Property hard market just starting; casualty thorny: Berkley
The insurance rate hardening in US property is just barely getting through the early months of 2023 while casualty and liability lines are diverging into a “mixed bag” of risk versus opportunity, the top dog at insurance group WR Berkley has argued.
“Clearly the cycle remains alive and well and the emotions that drive the behaviours remain very much intact,” CEO Rob Berkley said of the bird’s eye view of the broad market. But lines “are clearly not in lockstep,” he reiterated of a market trend that “becoming more and more pronounced.”
Property has not fully earned its hard-market wings yet.
The property insurance market is “clearly in what I would suggest is early stages of meaningful firming,” but with “disappointing” momentum still visible in January ahead of “a little bit more momentum” in February, “real progress” in March and “meaningful traction” in April, Berkley told his company’s Q1 earnings call.
That rate momentum YTD in 2023 is “a little bit more pronounced or extreme on the cat side,” but appears to apply to non-cat or standard risk exposures as well, he claimed.
The Berkley view across casualty and liability, in contrast, ranges more broadly from “meaningful opportunity” to “desperate need of some discipline.”
Professional liability lines are a “mixed bag” with WR Berkley “making meaningful hay” in surplus coverage of errors and omissions lines, but avoiding a market “free-fall” in large account D&O, Berkley said. Hospital professional liability “is in desperate need of some discipline.”

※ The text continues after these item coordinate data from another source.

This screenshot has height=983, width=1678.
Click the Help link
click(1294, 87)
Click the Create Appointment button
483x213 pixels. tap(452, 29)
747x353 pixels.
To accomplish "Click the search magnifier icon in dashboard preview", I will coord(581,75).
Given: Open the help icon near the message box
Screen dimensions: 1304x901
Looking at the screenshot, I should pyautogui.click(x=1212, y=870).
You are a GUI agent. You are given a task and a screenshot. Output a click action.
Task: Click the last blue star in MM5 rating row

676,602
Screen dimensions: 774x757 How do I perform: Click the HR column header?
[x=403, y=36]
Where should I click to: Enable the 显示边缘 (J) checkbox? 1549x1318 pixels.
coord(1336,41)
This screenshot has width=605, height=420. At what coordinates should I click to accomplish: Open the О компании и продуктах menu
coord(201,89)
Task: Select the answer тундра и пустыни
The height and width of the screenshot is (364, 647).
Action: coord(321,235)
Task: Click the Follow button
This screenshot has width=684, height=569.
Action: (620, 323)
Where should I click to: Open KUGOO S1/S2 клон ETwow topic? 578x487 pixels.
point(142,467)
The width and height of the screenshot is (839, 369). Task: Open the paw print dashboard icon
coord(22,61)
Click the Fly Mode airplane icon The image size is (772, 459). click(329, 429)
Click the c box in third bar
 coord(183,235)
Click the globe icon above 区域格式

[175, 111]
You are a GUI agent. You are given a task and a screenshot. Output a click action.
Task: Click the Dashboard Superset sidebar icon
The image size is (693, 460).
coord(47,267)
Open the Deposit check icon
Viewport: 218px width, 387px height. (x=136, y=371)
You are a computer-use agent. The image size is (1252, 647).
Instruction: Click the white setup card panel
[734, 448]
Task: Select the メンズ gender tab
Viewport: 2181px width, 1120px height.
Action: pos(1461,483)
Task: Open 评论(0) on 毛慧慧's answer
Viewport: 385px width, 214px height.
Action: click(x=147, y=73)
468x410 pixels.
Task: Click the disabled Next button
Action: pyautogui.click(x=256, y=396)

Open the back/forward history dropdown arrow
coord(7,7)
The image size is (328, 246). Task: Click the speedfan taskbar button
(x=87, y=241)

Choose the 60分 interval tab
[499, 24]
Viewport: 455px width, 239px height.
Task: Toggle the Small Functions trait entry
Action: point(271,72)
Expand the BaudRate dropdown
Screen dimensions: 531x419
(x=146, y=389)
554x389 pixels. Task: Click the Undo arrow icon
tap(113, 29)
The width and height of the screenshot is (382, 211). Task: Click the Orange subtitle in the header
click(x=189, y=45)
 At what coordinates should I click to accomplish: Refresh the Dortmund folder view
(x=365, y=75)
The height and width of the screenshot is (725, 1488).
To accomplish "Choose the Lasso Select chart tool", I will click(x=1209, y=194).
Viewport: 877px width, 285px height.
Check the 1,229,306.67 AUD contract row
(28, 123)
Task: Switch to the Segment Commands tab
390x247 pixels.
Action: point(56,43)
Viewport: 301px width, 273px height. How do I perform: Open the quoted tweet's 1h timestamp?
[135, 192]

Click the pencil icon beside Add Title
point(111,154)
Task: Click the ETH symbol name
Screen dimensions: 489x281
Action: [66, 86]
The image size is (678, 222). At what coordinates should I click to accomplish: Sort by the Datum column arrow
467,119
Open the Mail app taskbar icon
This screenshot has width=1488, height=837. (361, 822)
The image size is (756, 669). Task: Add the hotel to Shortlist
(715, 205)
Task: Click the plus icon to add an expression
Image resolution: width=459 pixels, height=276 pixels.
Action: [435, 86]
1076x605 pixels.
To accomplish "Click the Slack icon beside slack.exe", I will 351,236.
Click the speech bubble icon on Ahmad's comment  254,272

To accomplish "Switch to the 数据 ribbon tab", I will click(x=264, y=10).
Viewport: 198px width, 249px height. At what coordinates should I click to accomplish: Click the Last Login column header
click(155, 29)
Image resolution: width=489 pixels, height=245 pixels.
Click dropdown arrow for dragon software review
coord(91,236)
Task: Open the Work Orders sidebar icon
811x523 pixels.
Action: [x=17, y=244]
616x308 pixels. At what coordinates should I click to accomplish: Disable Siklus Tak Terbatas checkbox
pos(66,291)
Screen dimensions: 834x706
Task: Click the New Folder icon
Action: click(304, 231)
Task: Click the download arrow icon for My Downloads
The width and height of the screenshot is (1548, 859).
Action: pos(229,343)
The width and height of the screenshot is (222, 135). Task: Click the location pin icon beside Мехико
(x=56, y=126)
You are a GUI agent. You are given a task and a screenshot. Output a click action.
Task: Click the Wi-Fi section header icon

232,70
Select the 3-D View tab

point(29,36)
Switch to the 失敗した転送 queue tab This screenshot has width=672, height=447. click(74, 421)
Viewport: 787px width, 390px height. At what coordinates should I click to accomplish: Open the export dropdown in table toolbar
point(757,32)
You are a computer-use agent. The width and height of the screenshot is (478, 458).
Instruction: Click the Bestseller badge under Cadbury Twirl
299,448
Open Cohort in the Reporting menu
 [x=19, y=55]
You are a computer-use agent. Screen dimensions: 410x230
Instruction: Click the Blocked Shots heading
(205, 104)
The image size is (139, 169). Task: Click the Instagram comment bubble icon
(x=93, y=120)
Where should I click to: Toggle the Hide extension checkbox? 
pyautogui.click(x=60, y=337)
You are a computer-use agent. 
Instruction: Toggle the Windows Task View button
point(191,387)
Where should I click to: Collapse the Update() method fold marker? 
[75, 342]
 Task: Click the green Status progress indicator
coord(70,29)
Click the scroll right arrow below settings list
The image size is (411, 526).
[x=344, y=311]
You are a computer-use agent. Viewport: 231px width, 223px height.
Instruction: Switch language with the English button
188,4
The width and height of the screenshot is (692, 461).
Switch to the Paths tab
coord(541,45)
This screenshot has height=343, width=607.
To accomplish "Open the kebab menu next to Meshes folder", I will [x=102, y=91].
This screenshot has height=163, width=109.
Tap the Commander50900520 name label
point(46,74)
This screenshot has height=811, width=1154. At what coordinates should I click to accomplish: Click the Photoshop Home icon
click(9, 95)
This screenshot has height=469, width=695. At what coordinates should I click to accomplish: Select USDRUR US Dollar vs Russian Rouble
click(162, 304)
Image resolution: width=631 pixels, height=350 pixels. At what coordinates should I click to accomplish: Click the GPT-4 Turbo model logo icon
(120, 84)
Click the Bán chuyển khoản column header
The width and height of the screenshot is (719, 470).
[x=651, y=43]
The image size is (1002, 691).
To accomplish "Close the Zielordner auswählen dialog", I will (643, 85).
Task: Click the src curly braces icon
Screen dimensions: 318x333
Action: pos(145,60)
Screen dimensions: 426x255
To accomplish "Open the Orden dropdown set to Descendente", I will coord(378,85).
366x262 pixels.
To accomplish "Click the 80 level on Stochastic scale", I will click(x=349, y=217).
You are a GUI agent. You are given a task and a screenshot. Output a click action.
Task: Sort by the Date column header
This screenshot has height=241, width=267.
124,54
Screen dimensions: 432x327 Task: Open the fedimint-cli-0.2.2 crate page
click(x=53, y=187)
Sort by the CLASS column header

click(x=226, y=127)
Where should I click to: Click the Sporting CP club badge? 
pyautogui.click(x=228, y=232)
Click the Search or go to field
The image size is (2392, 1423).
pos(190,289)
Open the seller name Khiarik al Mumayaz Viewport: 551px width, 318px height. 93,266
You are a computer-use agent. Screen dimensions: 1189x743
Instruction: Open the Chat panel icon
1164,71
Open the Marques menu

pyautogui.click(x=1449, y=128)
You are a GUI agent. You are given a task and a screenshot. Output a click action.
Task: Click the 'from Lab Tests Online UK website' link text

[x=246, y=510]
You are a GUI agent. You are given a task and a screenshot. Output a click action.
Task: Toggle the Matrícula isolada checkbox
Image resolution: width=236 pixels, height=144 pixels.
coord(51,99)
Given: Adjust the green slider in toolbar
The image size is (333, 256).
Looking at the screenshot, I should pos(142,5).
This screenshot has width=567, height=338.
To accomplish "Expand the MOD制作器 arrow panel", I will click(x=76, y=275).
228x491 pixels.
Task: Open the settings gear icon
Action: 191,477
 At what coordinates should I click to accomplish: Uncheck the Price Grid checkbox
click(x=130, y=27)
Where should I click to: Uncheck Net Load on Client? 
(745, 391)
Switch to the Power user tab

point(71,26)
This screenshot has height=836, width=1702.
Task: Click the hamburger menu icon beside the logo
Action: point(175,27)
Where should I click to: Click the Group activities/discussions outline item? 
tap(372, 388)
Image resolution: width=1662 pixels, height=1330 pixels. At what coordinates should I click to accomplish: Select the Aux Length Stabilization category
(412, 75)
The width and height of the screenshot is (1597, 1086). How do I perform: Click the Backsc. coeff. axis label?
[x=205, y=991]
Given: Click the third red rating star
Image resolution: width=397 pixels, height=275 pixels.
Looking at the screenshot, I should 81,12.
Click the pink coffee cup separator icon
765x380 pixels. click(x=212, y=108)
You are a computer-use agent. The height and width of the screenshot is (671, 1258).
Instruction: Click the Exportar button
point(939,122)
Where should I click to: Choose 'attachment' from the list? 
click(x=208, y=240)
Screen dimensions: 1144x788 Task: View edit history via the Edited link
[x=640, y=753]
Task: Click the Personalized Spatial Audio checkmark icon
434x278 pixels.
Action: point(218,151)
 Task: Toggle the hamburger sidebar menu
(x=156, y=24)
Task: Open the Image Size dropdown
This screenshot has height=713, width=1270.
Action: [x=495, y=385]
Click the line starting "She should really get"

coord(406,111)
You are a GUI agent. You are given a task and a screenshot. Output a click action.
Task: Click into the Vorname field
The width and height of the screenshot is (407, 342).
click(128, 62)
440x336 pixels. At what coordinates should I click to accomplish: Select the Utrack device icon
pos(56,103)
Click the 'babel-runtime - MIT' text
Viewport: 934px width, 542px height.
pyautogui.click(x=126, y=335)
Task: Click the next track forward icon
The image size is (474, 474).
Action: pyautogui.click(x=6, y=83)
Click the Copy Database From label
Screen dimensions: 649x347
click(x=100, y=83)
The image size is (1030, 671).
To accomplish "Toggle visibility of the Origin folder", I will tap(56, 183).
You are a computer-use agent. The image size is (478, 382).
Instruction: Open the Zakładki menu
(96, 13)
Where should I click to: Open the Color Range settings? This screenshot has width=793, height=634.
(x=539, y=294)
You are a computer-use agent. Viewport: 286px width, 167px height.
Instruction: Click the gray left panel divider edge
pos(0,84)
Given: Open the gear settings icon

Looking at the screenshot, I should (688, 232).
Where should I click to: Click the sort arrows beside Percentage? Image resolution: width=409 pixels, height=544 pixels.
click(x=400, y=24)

Casualty lines still hold “meaningful opportunities,” particularly in E&S lines, but Berkley devoted most of his comment to lines showing increased challenge, including select large account excess lines or excess lines in auto, either from rising competition or inflation concerns. Workers’ comp “bounces along the bottom.”
“I think the industry needs to be very careful in professional casualty. and auto in particular, because they are notably susceptible to social inflation,” Berkley said. “From our perspective, while there are signs that economic inflation is cooling a little bit from the heights it reached, for social inflation there is no sign or indication that we see that calming at all.”